Odontogenic keratocyst (OKC) is the most frequently researched cyst due to high recurrence rate, aggressive clinical behavior, and association with the nevoid basal cell carcinoma syndrome. In the 2022 edition, OKC continues in the cyst classification and has the longest section among the cysts of the jaw. There is extensive literature characterizing the molecular landscape of OKC. Most show mutations of the tumor suppressor gene PTCH 1, but rarely PTCH2 or SUNU [44-46].
These mutations have fueled the continued spirited debate about whether OKC is a cyst or a cystic neoplasm. In 2005, OKC was changed to a cystic neoplasm and designated a keratocystic odontogenic tumor [19]. It was moved back into the cyst category in 2017 [4] and continues as a cyst in the 5th current classification. The debate continues.
Other Cysts of the Jaws
Surgical ciliated cyst, not a new entity but new to the
classification, is a rare non-odontogenic cyst lined
by respiratory epithelium as a result of the traumatic
implantation of sinus or nasal mucosa. Surgical ciliated cyst
of the maxilla, postoperative maxillary cyst or (respiratory)
implantation cyst are other terms used for this entity.
The most common age range is the 5th to 6th decades with
no gender predilection [47]. As the definition indicates,
it occurs most commonly in the posterior maxilla; but
very rarely in the mandible due to implantation of sinus
epithelium by contaminated instruments or using nasal
bone or cartilage with epithelium for augmentation
genioplasty [47,48]. Histopathologically, the cyst is lined by
ciliated pseudostratified columnar epithelium and mucous cells are common (Figure 13B-D). A history of previous
surgery is an essential criterion for diagnosis. Treatment is
simple enucleation and recurrence is rare.
Nasopalatine duct cyst is the most common nonodontogenic cyst of the jaws (about 80%) [37,49]. The cyst is lined by non-keratinized squamous epithelium or respiratory epithelium in variable proportion with focal areas of cuboidal, columnar, or ciliated changes. Generally, the neurovascular bundle is seen in the wall of the cyst, but this is a feature of sectioning and this feature is included in the desirable diagnostic criteria [1].

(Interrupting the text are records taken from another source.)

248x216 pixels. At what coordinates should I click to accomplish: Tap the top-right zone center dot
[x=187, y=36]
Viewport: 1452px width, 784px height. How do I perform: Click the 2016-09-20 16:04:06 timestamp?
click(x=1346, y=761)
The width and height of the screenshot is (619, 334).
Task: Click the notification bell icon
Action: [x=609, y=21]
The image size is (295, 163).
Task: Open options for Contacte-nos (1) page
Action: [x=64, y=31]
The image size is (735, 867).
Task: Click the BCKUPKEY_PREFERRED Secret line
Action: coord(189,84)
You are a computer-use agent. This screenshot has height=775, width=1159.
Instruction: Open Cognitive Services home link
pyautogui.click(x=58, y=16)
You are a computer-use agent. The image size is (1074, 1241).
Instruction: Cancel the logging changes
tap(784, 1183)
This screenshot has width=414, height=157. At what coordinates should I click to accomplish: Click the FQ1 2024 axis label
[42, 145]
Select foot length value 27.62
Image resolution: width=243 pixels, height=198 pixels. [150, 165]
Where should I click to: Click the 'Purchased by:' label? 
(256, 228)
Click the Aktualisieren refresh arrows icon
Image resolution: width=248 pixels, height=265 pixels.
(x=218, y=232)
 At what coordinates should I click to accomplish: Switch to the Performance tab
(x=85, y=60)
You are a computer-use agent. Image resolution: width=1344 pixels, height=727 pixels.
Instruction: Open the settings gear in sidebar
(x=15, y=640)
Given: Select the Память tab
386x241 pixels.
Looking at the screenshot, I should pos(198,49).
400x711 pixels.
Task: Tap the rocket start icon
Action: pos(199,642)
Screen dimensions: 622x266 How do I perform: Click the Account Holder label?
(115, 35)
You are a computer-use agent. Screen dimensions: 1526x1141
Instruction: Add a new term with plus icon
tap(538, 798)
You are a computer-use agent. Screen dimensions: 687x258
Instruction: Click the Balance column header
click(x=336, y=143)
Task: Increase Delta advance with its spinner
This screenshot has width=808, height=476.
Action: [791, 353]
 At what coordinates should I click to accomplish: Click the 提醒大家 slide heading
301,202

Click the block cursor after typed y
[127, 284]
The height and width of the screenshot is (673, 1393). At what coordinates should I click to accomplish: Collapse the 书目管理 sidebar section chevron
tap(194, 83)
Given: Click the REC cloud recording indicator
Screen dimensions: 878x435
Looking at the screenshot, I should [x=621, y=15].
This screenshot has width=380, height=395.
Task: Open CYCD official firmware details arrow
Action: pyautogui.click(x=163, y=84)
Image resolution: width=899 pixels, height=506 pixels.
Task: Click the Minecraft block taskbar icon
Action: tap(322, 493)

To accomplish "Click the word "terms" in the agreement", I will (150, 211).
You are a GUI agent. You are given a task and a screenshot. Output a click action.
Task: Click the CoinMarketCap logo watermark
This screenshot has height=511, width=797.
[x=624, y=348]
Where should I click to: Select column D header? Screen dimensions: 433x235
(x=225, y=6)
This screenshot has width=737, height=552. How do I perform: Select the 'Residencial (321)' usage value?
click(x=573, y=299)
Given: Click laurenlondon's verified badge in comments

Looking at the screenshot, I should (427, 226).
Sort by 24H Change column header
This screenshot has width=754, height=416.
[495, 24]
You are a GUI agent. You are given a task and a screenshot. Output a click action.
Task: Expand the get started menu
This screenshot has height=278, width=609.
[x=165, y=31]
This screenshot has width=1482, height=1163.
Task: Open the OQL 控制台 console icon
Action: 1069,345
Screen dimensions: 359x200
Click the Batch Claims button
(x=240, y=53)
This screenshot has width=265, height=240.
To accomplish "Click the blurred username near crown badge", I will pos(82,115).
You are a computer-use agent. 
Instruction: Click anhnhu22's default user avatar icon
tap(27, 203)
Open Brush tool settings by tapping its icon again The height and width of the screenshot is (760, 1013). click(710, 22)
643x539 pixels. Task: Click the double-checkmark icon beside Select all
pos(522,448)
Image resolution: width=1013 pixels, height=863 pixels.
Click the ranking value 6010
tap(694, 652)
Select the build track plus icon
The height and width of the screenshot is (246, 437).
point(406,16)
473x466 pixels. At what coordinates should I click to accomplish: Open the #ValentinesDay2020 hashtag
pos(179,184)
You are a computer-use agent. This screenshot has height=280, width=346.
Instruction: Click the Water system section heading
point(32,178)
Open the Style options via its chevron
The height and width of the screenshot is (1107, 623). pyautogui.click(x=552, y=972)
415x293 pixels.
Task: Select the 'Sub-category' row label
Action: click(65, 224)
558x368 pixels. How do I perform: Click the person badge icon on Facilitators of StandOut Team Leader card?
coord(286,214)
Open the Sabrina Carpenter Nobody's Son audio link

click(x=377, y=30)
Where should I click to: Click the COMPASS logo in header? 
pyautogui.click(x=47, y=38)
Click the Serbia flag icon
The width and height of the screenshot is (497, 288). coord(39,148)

In conclusion, the new 2022 WHO classification of odontogenic tumors and jaw cysts includes some modifications and developments that we briefly summarized. It is hoped that this summary becomes a resource for readers to find recent changes and critical diagnostic information. Lastly, rapid developments in technology and molecular fields signal that the time between the editions of WHO classification of Head and Neck Tumours (1st 1971, 2nd 1992, 3rd 2005, 4th 2017 and 5th 2022) will become shorter, and new classifications seem inevitable in the next 5 years.
Conflict of Interest
The authors have declared no conflict of interest.